Induction (provoquer le travail) : Provocation du travail par des moyens artificiels, habituellement par un soluté contenant de l’ocytocine synthétique (Syntocinon pitocin).
Désavantage : Diminution de l’apport en oxygène dû au faible espacement entre les contractions artificielles (Syntocinon-Prépidil). Hémorragie post-partum; l’utérus fatigué par des contractions artificielles, a tendance à être plus paresseux après l’accouchement et conséquemment, à moins bien se contracter, ce qui augmente le risque d’hémorragie.

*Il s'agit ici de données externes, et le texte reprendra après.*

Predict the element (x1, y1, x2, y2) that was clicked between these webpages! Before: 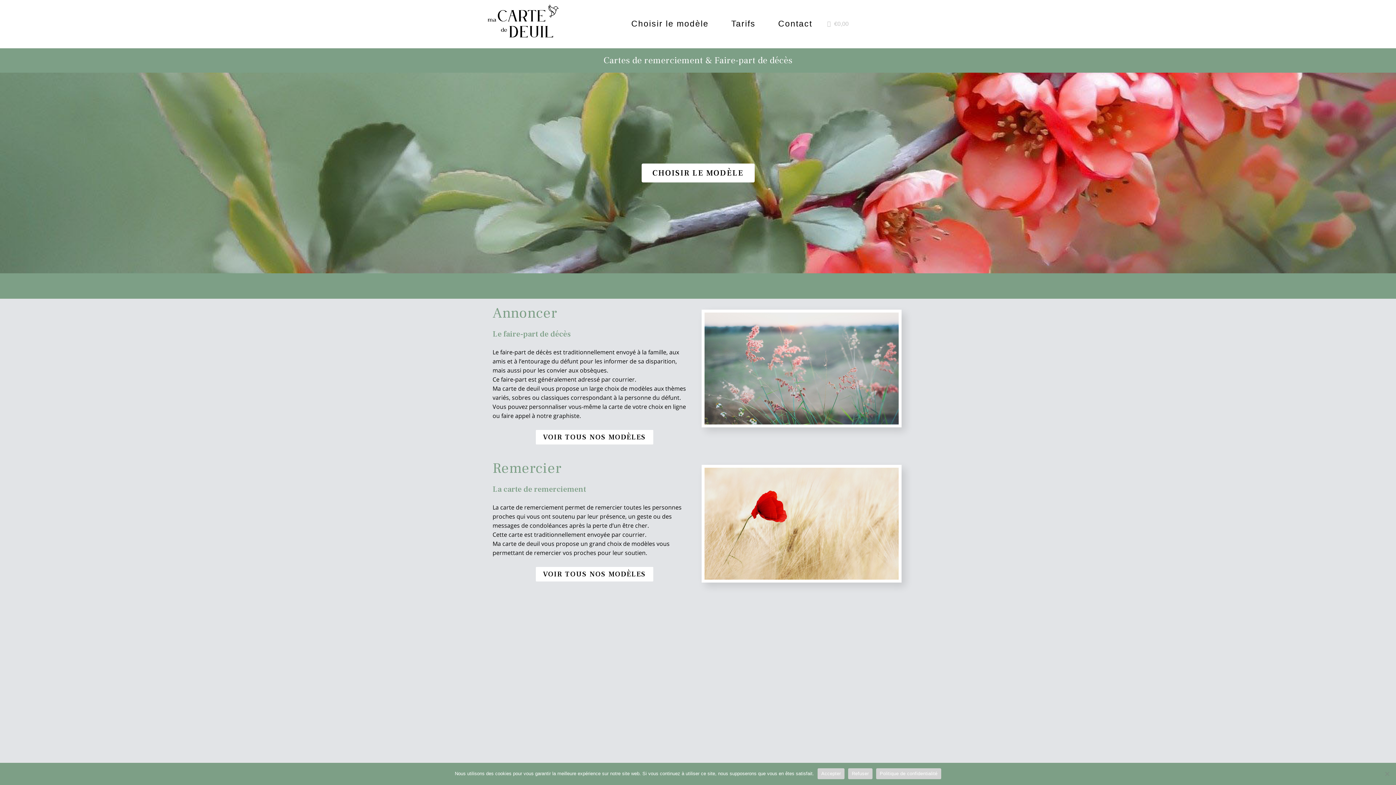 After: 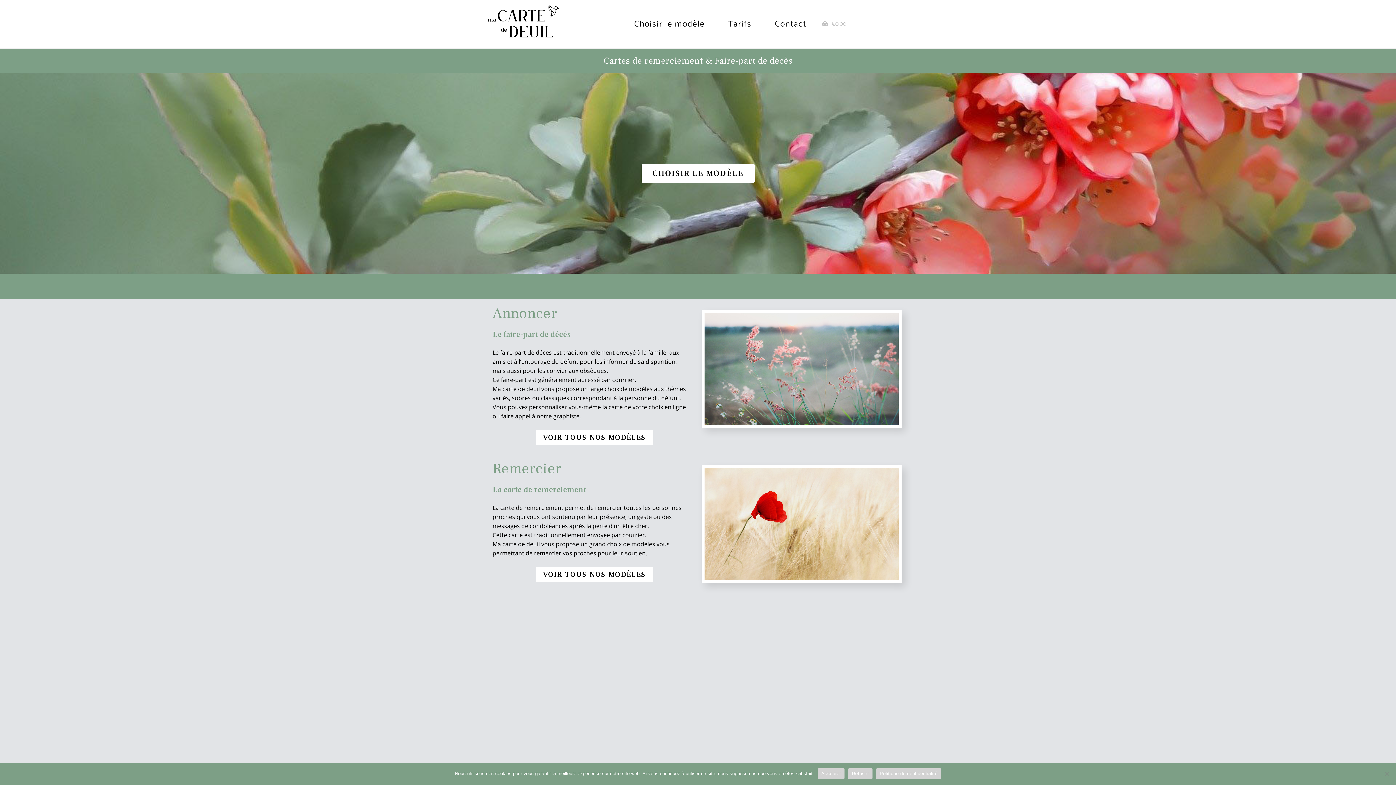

Alternatives à l’intervention : Acupuncture, massage, plantes médicinales, relation sexuelle, stimulation des seins. (Votre accompagnante pourra vous suggérer la méthode la plus efficace selon l’état de votre col).
Ocytocine : L’ocytocine est une hormone produite par le corps et qui déclenche des contractions utérines. L’ocytocine synthétique peut aussi être utilisée pour stimuler un travail qui s’est déclenché spontanément. L’ocytocine naturelle est une hormone produite par le corps qui déclenche les contractions utérines.
Malheureusement, il a été remarqué que l’utilisation excessive diminue l’apport en oxygène dû au faible espacement entre les contractions artificielles. De plus, des risques d’hémorragie post-partum peuvent survenir, l’utérus fatigué par des contractions artificielles a tendance à être plus paresseux après l’accouchement et conséquemment, à moins bien se contracter, ce qui augmente le risque d’hémorragie.
Publicité
Il existe aussi d’autres moyens pour provoquer le travail, par exemple :
Le gel de prostaglandine (prépidil), qui est administré par voie vaginale, qui produit une maturation du col préparatoire au déclenchement du travail. Il a été démontré, qu’employé de cette manière, ce gel produit généralement un meilleur déclenchement du travail chez la patiente dont les caractéristiques physiques ne sont pas favorables au déclenchement conventionnel. Le gel de prépidil pourrait provoquer un travail en très peu de temps après son administration (3 à 6 heures).
Le Cervidil (prostaglandine) est un autre moyen efficace pour produire une maturation du col. Le Cervidil est une insertion vaginale polymérique semi-transparente plate et mince, de forme rectangulaire aux coins arrondis, contenue à l’intérieur d’un système de retrait en polyester à maille (tampon vaginal). Il est placé transversalement dans le cul-de-sac postérieur du vagin. Il doit être retiré 12 heures après son insertion, dès que le travail est amorcé ou en cas d’hyperstimulation utérine.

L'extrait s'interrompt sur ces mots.